I'm going to see her today, I might bring it up, but I'll have to test the waters a bit. I don't want to step on the boyfriend's toes... lol


----------



## Ron6519 (Mar 28, 2007)

You said there was an underground pipe that was disconnected and that it was fixed. 
Were these the perimeter drains at the foundation base?


----------



## mnp13 (Jan 16, 2007)

Ron6519 said:


> You said there was an underground pipe that was disconnected and that it was fixed.
> Were these the perimeter drains at the foundation base?


No. It was the underground pipe that the downspouts from the gutters attach to.



> They patched the wall, I have no idea if it was waterproofed. They didn't expose the entire wall, so waterproofing just one section wouldn't make much sense I don't think.


The wall was waterproofed in the section that they exposed. They did not dig to the bottom of the wall, just to the bottom of the crack, about two feet above the bottom.


----------



## concretemasonry (Oct 10, 2006)

It sounds like the crack instigated a "patch job" and probably waterproofed just that area.

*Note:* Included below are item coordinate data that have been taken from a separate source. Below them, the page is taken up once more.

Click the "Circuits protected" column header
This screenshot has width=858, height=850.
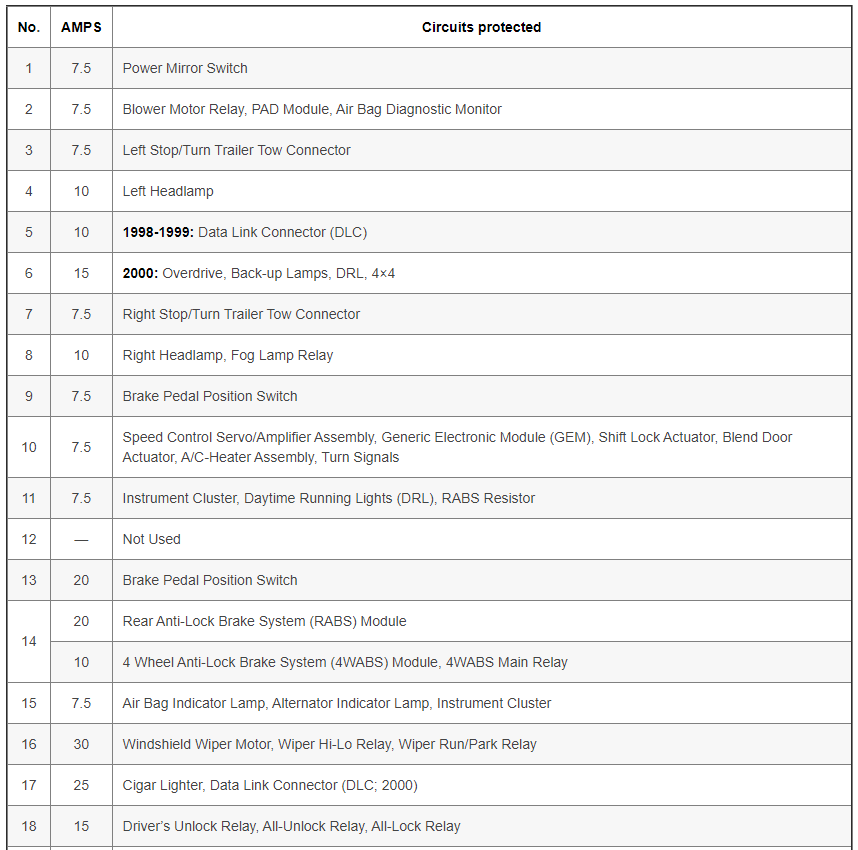coord(481,27)
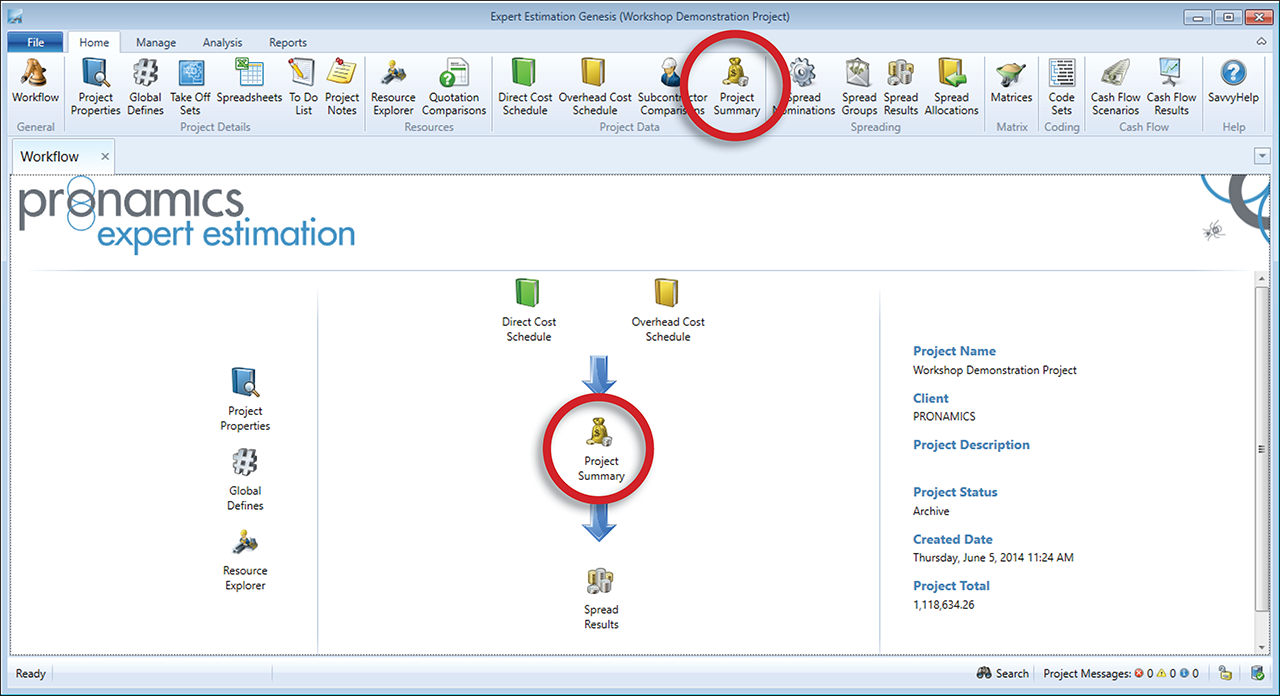Open Quotation Comparisons

[x=454, y=86]
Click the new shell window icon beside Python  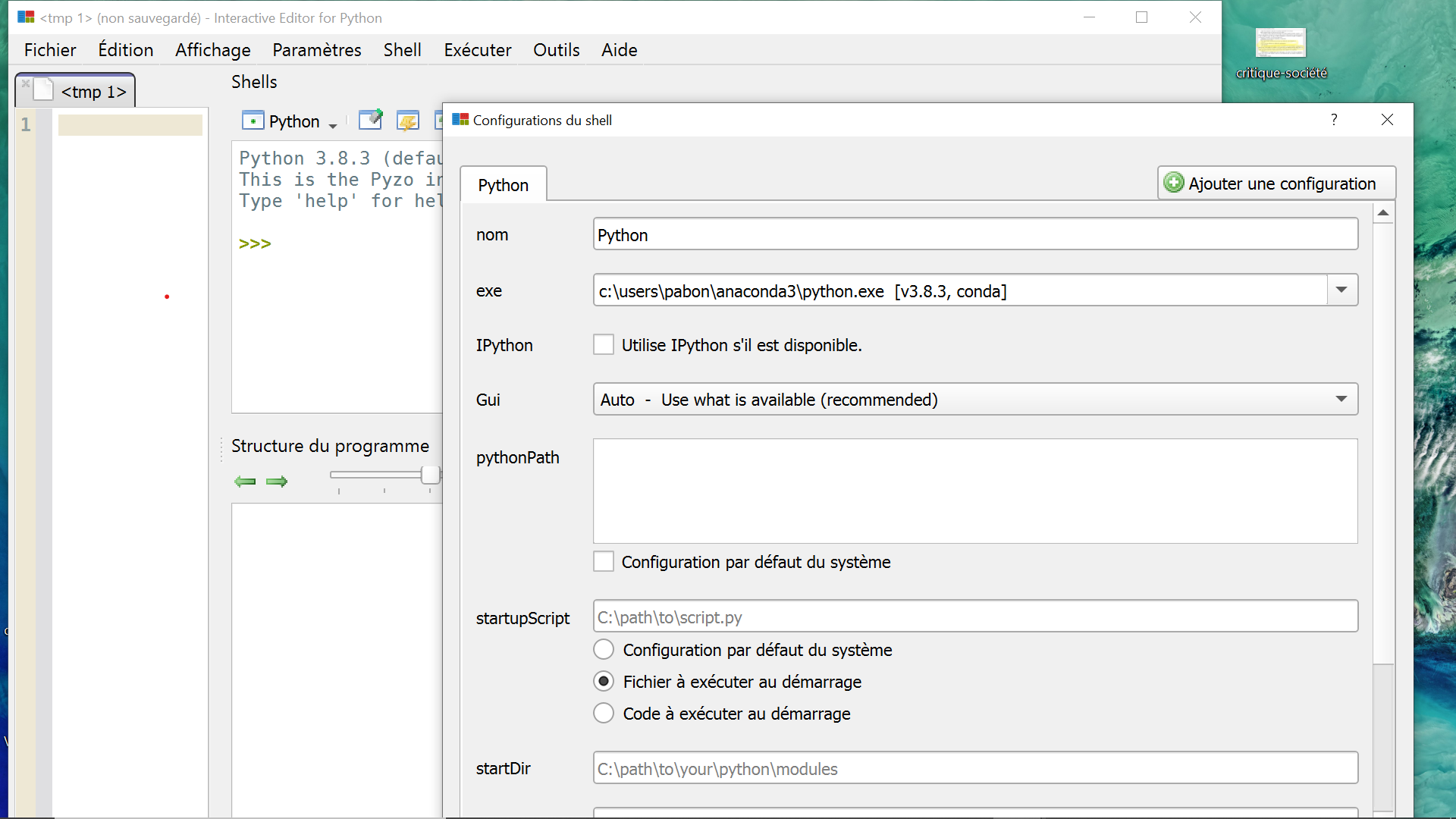pos(253,121)
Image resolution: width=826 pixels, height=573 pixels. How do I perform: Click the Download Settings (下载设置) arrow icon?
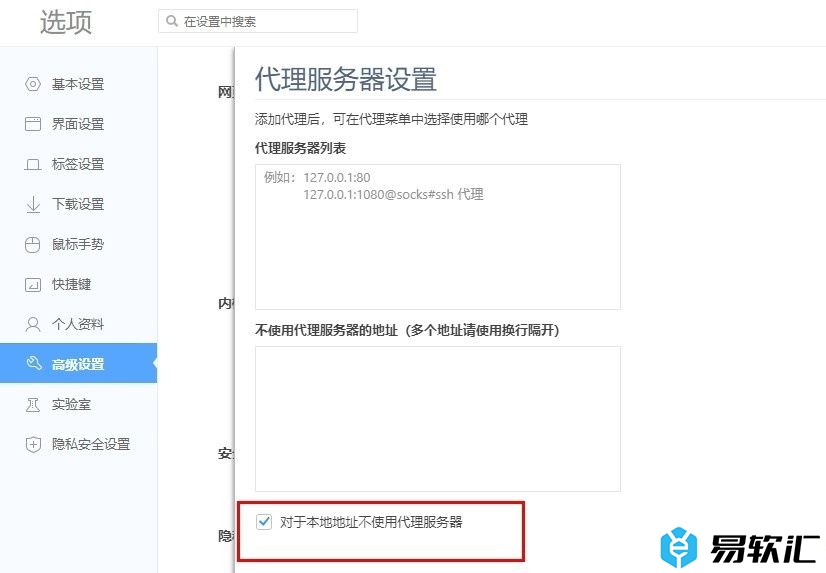click(33, 204)
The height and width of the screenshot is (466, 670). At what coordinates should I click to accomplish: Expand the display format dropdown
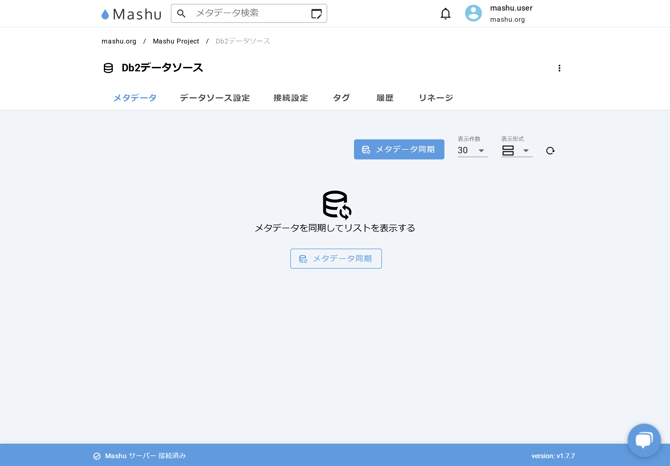[516, 151]
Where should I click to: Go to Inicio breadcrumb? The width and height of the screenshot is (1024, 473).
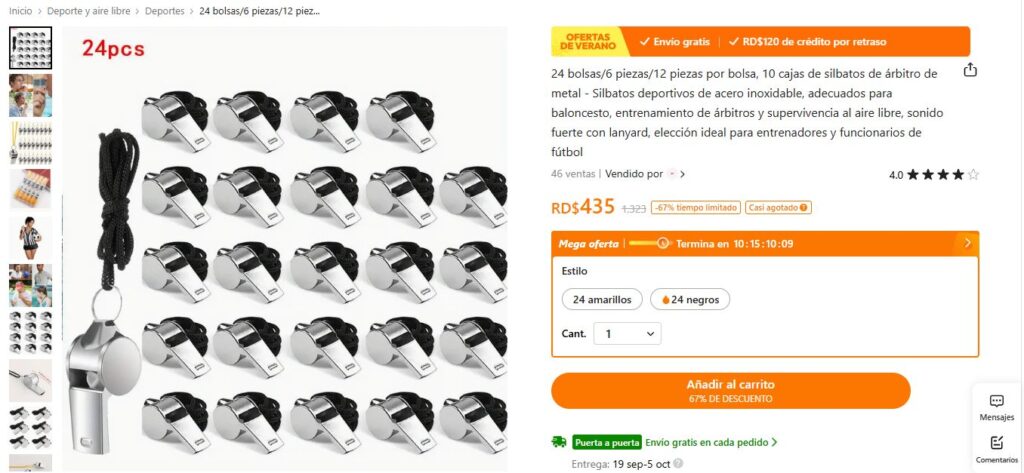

In the future, the downspouts should never be connected to perimeter drain system at the level of the bottom of the footing (either located inside, outside or both). Down spouts can easily cause basement flooding due to the rapid amount of water at any one time and the debris that could clog a good drain tile system.

Dick


----------



## J self-builder (Mar 14, 2021)

Years later, I have to interject this dead thread to point new viewers toward “Frost Protected Shallow Foundations” so that it might dawn on them not to leave airspace next to the concrete foundation via gravel. Yes it drains, both air and water. So consider what happens when cold air is in the space.... I suggest laying 2 inch rigid foam paneling, the pink stuff in my region, against the foundation before backfilling with rock, and YES make sure drainage is attended to, even if you need a deeper pit in one spot with a sump pump set up. 
As a FPSF builder, I can say the foam is an unbelievably simple addition to foundations that everyone should be doing. Side note, in an FPSF you are planning for heat to exit the house thru the air in the gravel layers, thus protecting the house from heaving thru freeze/thaw. The foam creates a huge difference below ground, keeping about a foot or so wide perimeter of soil unfrozen thru the winter. It’s impressive to see in the dead of winter. FPSF basically makes a heat trap out of the foundation. Gravel alone is just not nearly as effective at making a temperature barrier so don’t miss out on the upgrade to foam while your down there.


----------